Erlich has a track record of similar projects: Two years ago, he assembled what is probably the world’s largest ever family tree by pooling 43 million profiles from a publicly available genealogy site.
Getting people to actively participate in DNA.LAND will be harder, but Daniel Macarthur from Massachusetts General Hospital is optimistic. “Efforts like this are all about building momentum, and getting them going is hard. But at least in this case they have the advantage of working with an existing community that's actively excited about sharing their own genetic data.”
Erlich was encouraged that two sites, openSNP and GedMatch, have successfully crowdsourced genetic data from hundreds and thousands of people. But neither of these sites includes much in the way of privacy protection. DNA.LAND, by contrast, promises to not release any information without explicit permission. And they designed a consent form that could be read in 5 minutes, that contains minimal scientific or legal jargon, and that links to Erlich’s and Pickrell’s own uploaded genomes. “We have a skin-in-the-game philosophy,” says Erlich.

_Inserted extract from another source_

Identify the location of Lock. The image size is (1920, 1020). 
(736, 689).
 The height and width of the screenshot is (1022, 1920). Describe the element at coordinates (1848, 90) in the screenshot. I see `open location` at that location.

To encourage users to participate, the site offers several free services, including an ancestry report and a relative finder (which Erlich himself used to find a fourth cousin). Other companies provide these services, but within their own corrals. “What if you get tested by 23andme, and you have relatives in Ancestry.com?” asks Erlich. “We allow you to find relatives outside the silo of the company where you’ve been tested.”
These companies also analyze just hundreds of thousands of markers across a person’s genome, leaving huge tracts uncharted; DNA.LAND fills some of these gaps through a process called imputation. Erlich explains this by pulling up the sentence: Ba_ _ _ _ O_ _ ma i_ t_ _ Pr_ _ _ _ _ _ t. You can probably quickly read that as “Barack Obama is the President,” because you’re familiar with English and there are only so many options for the letters in the spaces. The genome is similar. DNA is inherited in chunks so based on what’s there, you can make educated guesses about what’s not. “If they test 700,000 markers, we can get to million,” says Erlich.

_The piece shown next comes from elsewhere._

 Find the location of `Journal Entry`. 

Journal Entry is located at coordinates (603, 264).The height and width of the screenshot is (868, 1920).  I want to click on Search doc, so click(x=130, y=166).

Next, he wants to infuse DNA.LAND with data from other sources. A person’s tweets might reveal their sleeping patterns, whether they’re sick and what symptoms they have, and the ebb and flow of their moods. Fitbit data could say even more about their health and fitness. If such sources could be connected to DNA.LAND, it would be an effortless way to connect people’s genotype (their genes) with their phenotype (the physical traits that those genes affect).
When I spoke to Erlich last Thursday, he was nervous. The site was due to launch on Friday morning and 24 hours later, he would present the site to his colleagues at the American Society for Human Genetics 2015 conference. “I thought maybe we’d have 30 genomes, and I’d have to wave my hands and talk about how awesome it is,” he said.
In fact, users uploaded 1250 genomes within DNA.LAND’s first day. “We’re getting a genome a minute right now,” he told the crowd. “My programmer was awake all night.” That impressive pace has naturally slowed, but at the time of writing, there are 5,485 genomes on the site. The team are hoping for thousands more.